As scholars studying Zoroastrianism, we must ask this question more often: What is the subject of our academic gaze, and whose is the subject of our study? We must ask, not to confront, but to challenge ourselves and our enquiries. We must ask and debate, lest our tools become blunt and rusty.
Brought up in a philological tradition and working on antique and late antique contexts, I am not convinced that we ask these types of questions often enough in our discipline. As a happy philologist, I find that we are taught to interrogate the texts far more than the nature of our own inquisitiveness. If philosophers can write about The Failures of Philosophy, why should we not be more watchful? After all, most institutions have a watchdog. Unlike others, however, we are in the best position to investigate ourselves, to critique our approach, and to push boundaries.1
The impetus for this very brief rumination on my own trade is the exhibition Cosmos, Memory, Scale by Karl Singporewala hosted at the SOAS Gallery, which describes it:
The 2025 SOAS Artist-in-Residence Fellowship of the Shapoorji Pallonji Institute of Zoroastrian Studies presents a new major solo exhibition of Karl Singporewala’s sculptural interpretations of Zoroastrian symbolism.

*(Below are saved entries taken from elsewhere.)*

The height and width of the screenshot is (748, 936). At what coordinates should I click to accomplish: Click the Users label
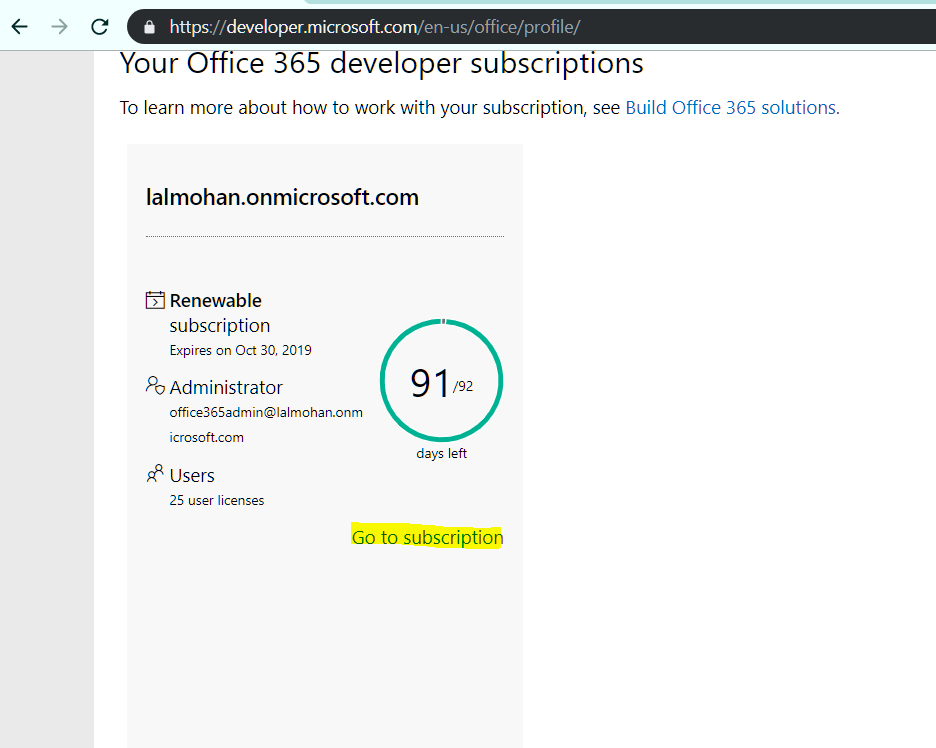192,476
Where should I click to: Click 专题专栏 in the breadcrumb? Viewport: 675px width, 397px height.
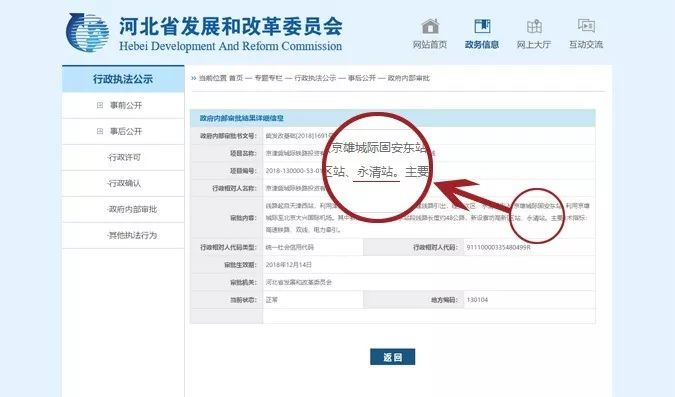[x=269, y=78]
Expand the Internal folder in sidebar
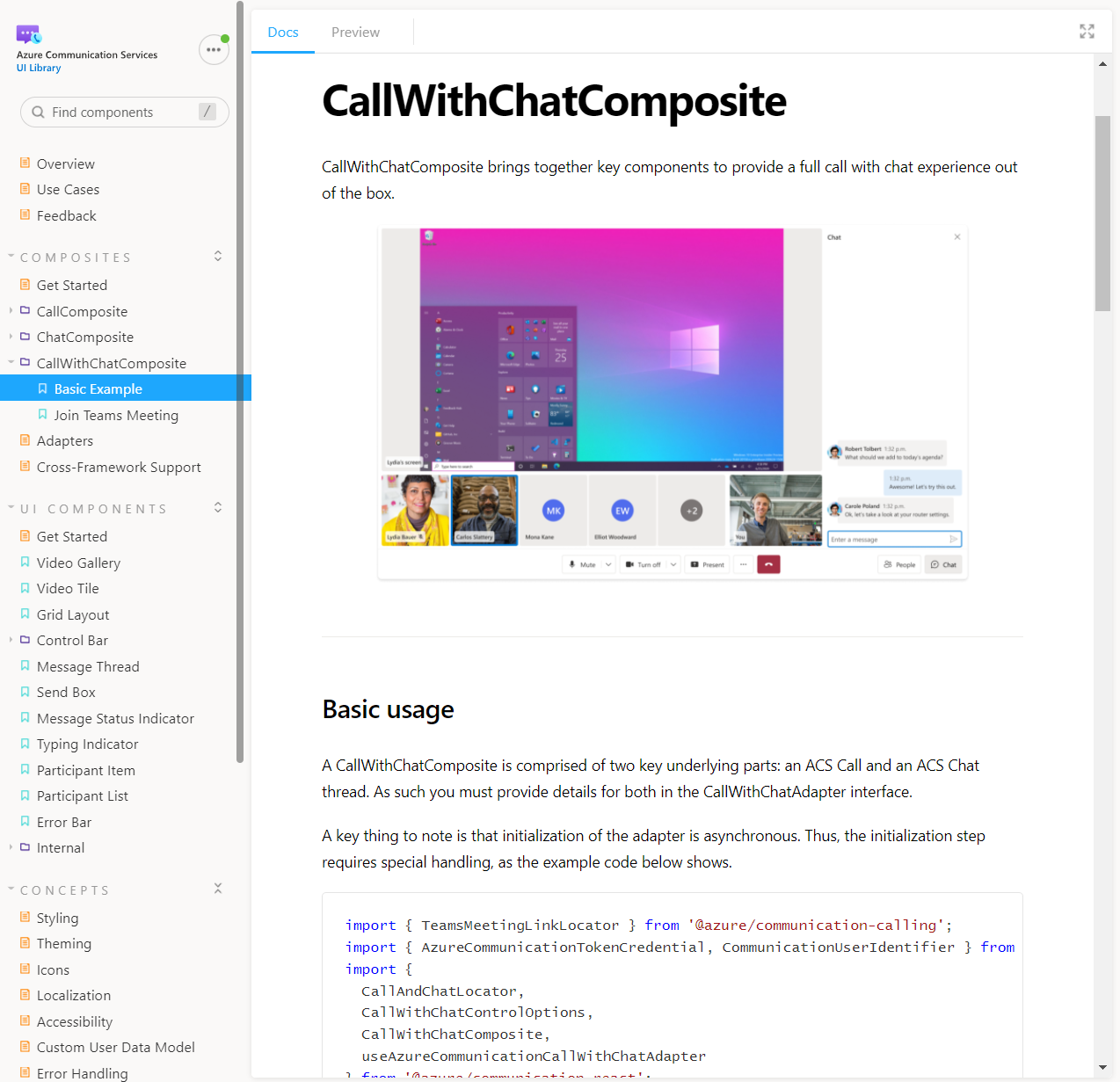Viewport: 1120px width, 1082px height. pos(11,847)
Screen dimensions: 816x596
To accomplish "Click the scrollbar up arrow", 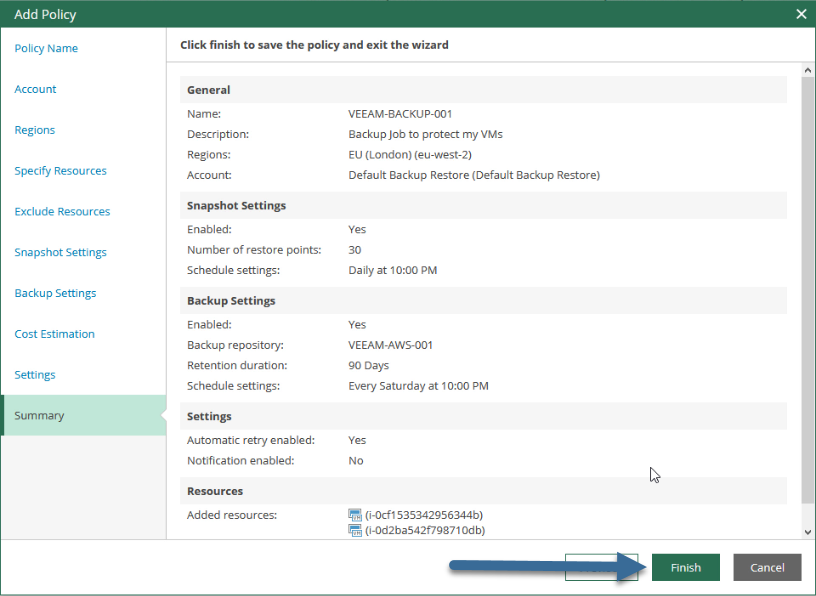I will [x=808, y=70].
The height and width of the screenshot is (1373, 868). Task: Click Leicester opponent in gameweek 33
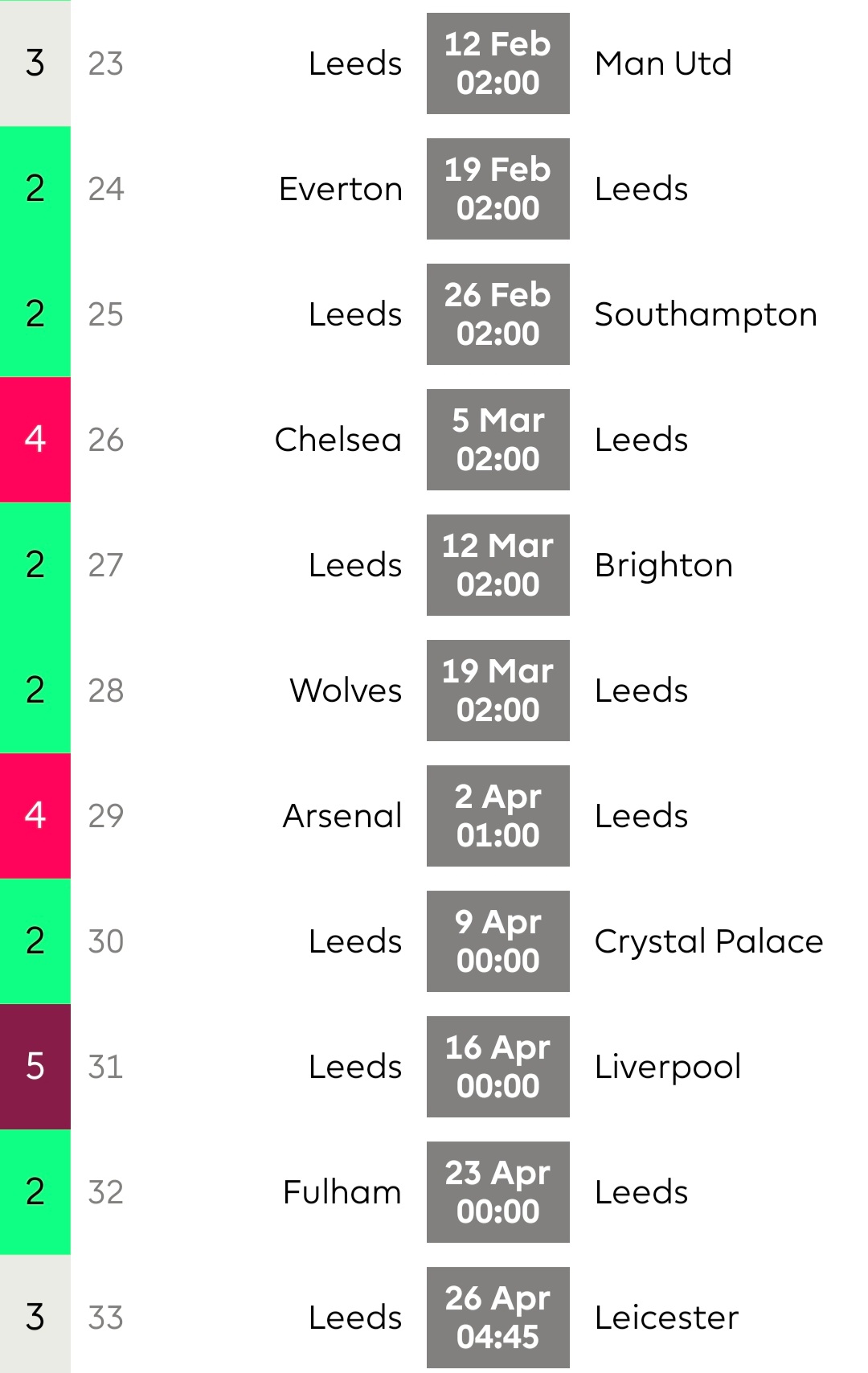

The exhibition features large-scale installations and new and past artworks from his catalogue which explore his heritage through art and architectural form. It will also showcase historic objects on loan from cultural institutions and private collectors.
The description is certainly accurate. Confronted with the artworks—not massive when we stand before them, yet immense once we consider the tiny figurines representing humans built into each piece—I found myself encouraged to reflect on my own place and position in the stream of the tradition I study. Karl’s interpretations of his own heritage challenge us to think in novel ways about what we do as scholars, and more specifically as philologists! The challenge is not explicit! It emerges from the synergy of Karl’s art and the location of the exhibition. SOAS, as a university, has contributed more than any other institution to the study of Zoroastrianism in the past century and continues to do so. The achievement of both Karl and the exhibition is to reflect on Zoroastrianism outside of the scholarly approach, yet present the result within an academic setting. Karl’s work made me realise what I should already know (but perhaps only pretend to know): Zoroastrianism is a living and lived religion, continuously re-interpreted, lived and owned by its followers. The exhibition clearly demonstrates that no religion consists solely of textual or practised theology. Each religion is a cultural tradition and an important part of an identity, even if one is not practising the Good Religion. These reflections might sound benign or even banal to some readers, but in Zoroastrianism, and still more among the philologists of Zoroastrianism, we too easily forget these dimensions of a religious tradition.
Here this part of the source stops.